At the recent UXCamp DC, two content-related sessions were held. I led the one on fitting content strategy into everything. But the the session on content modeling was quite interesting. We talked about how content management systems can be set up to make content more flexible. Someone asked how setting strict guidelines for the content on your website (by having a content strategy strategy) could make the content more flexible. Wouldn't it have the opposite effect?
It took a moment for me to think about that and explain why that is not the case at all. A web content strategy specifies what type of content needs to be on a website and how the different types need to be presented and related, among many other things. What it doesn't do is specify exactly where pieces of content go or what they look like. Therefore, having a content strategy in place allows you to make modifications to the how and where of the content without affecting the why. This makes it all the more flexible.
Confused? Here's an example:
After doing all research and due diligence, you develop a content strategy for a bike company that says you should always cross-sell products as well as blog about local bike routes and trips.

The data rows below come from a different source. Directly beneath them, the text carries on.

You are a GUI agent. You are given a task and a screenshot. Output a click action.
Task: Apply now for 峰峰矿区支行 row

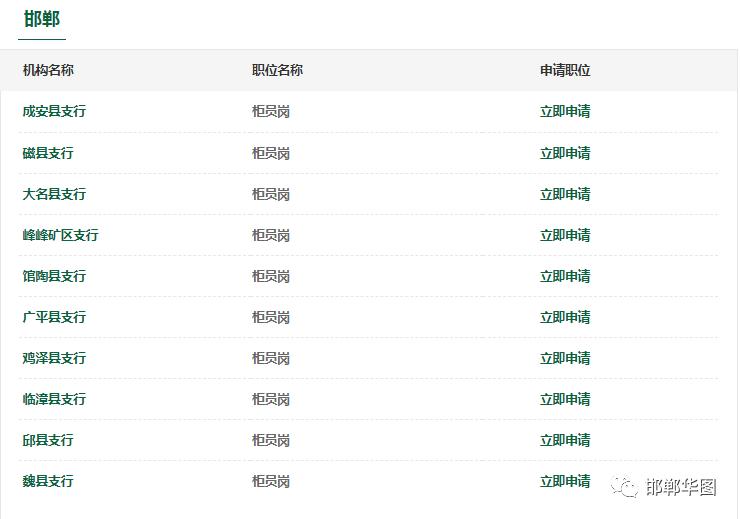(565, 235)
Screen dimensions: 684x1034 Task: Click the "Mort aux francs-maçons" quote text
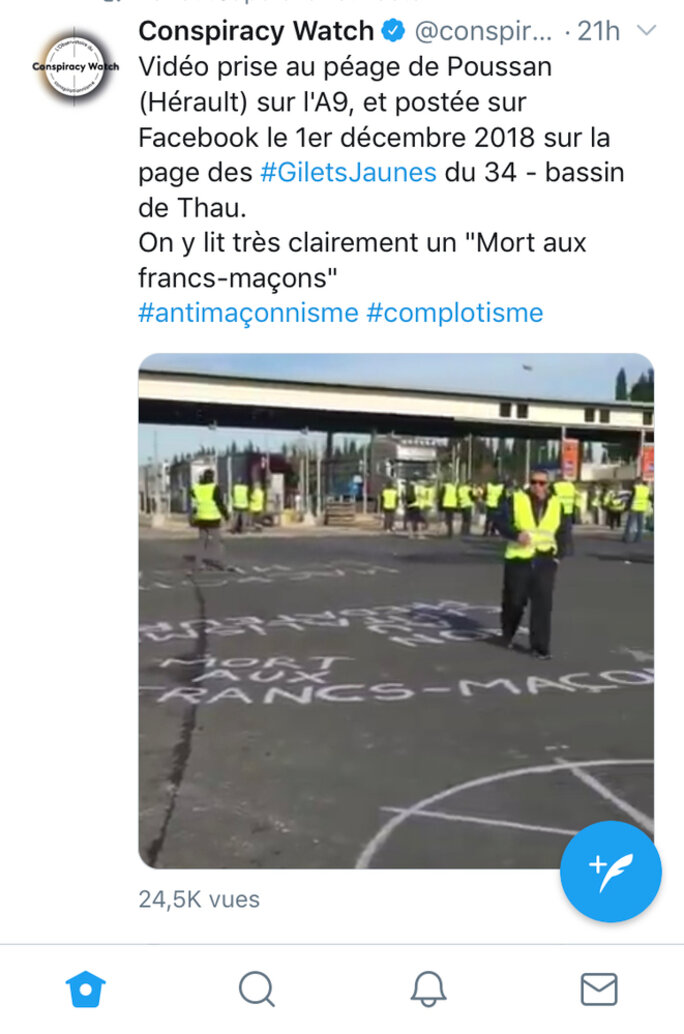362,260
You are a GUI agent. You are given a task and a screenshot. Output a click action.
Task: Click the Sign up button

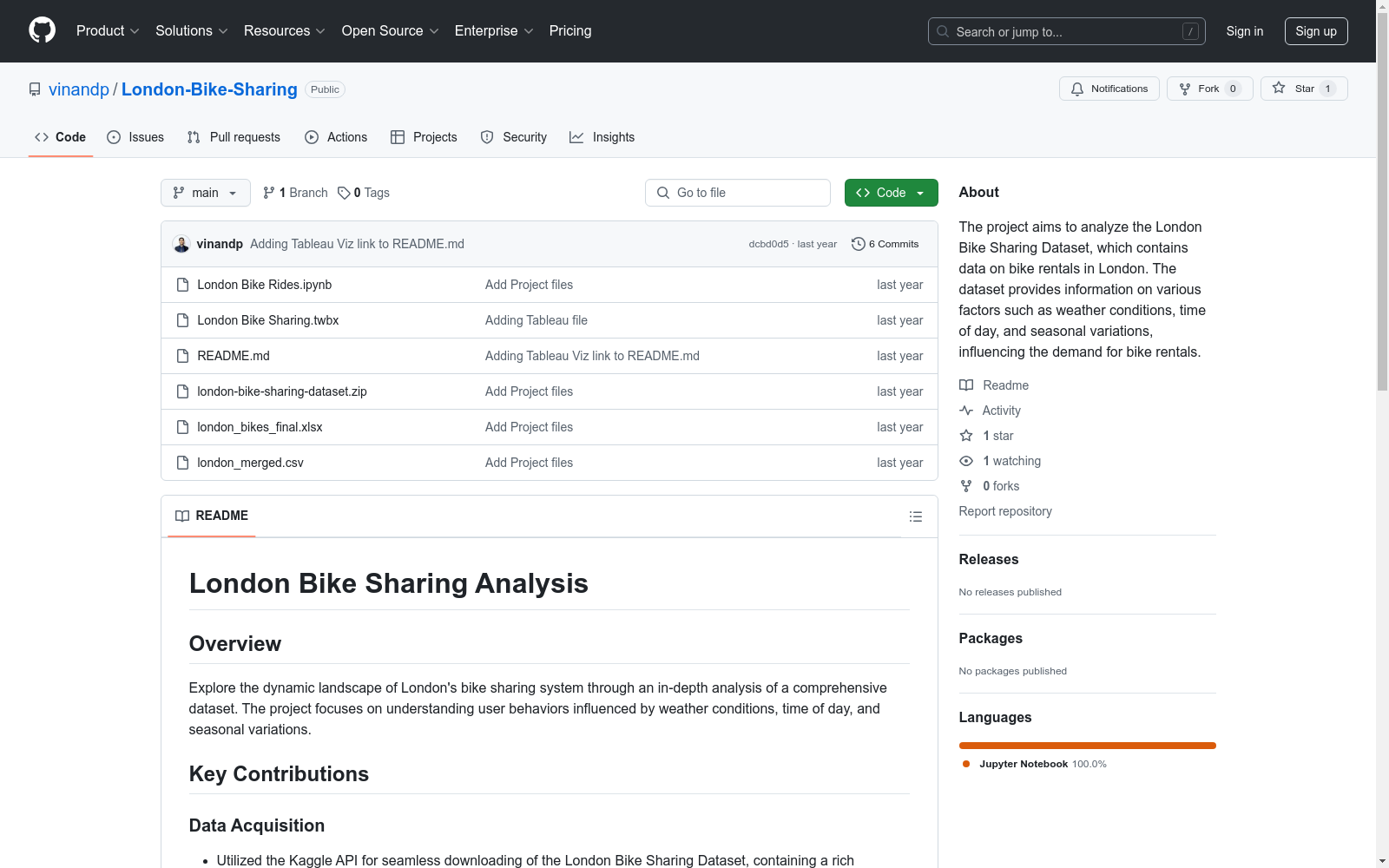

So you build the content to relate products to each other as well as the blog posts. Maybe on the product page, you have a space for a listing of related blog posts. This helps someone who wants to buy a trailer to pull their kids find out where they can use it.

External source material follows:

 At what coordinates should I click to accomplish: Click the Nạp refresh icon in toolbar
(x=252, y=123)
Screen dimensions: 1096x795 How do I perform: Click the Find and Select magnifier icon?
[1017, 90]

But maybe six months down the road, you discover that instead of blog posts, people are interested in user reviews. Now you can set up a review system and replace what was the blog post list with space for recent reviews. The blog posts are still part of the site, but you are relating them differently.
Without a content strategy, that relationship or space may not have existed and you'd have to start all over when you learned that users are interested in user reviews.
Ultimately, a content strategy sets you and your website up for success. It gets you thinking about what is possible, what is necessary, what is most likely to work, and then outlines a path to get there. It is a road map for a road trip which may have any number and manner of waypoints to get you to your destination.